The comprehensive plan gives the leadership of the town clear, long-term goals and direction to follow. It is the will of the people categorized and organized in a way that anyone can easily understand. Following the comprehensive plan allows town selectmen to move forward with confidence, knowing that by following the guidelines set forth by the people, they will avoid conflict and be supported in their efforts.

The comprehensive plan for Orland was published in December 1998. It was scheduled to be reworked every five years, but it hasn’t been touched since the original publication. It should have been updated three times by now.

Given this situation, our selectmen could have followed the outdated plan while getting the much needed update started. Instead, they decided to move Orland in a new direction by promoting industrial wind development.

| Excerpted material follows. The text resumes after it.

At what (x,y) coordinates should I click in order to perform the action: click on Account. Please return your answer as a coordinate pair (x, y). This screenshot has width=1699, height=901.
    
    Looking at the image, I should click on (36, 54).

In the “Land Use” section of the Orland plan, 89 percent of residents categorize our rural way of life as “important” or “very important.” The plan’s land use goal says that new development should “be compatible with [Orland’s] rural attributes such as open ridgelines and scenic views.”

Yet our selectmen have supported a plan for 500-foot industrial wind turbines. When considering natural resources, 71 percent of Orland residents “favored measures to protect open spaces and wildlife habitat,” according to the comprehensive plan. “Sixty-two percent supported the protection of scenic views.”

Under “Goals and Objectives,” our comprehensive plan promotes “undertaking measures to protect Orland’s scenic resources.” Yet our selectmen push for this industrial wind facility even though the proposed site is less than a mile from our flagship scenic resource, the Great Pond Mountain Wildlands.

The idea of industrial wind development has never had widespread support in Orland. Our first straw vote on wind was dead even. Several years later, little has changed. A recent vote for a moratorium on wind development failed by five votes. The town is divided, and at the open meetings that were held to discuss the issue, tempers were flaring.

Thankfully, the planning board has unanimously supported a full review and revision of the wind development ordinance, but there’s no moratorium in place to give them time to do the work. A group of concerned citizens gathered signatures requesting another vote for a moratorium in order to give them the time they need to finish the review.

At their meeting on Feb. 19, our selectmen again supported industrial wind development by deciding to ignore the petition. When the selectmen were asked to consider the petition given the fact that the planning board was initiating a review, Chairman Ed Rankin said, “We’re all done considering. We voted on it, and it’s done. We’ve done all the legal obligations we need to do.”

So here we are, a town divided, petitions ignored, selectmen pushing on with their plans for industrial development in our rural scenic areas. What got us here is poor leadership. On a board with combined terms of service measured in decades, not one of our selectmen has bothered to familiarize themselves with the assets of the town or the will of the people as outlined in the comprehensive plan. No wonder we are in such a mess.

Shawn Mercer of North Orland is a member of Friends of Dodge Hill.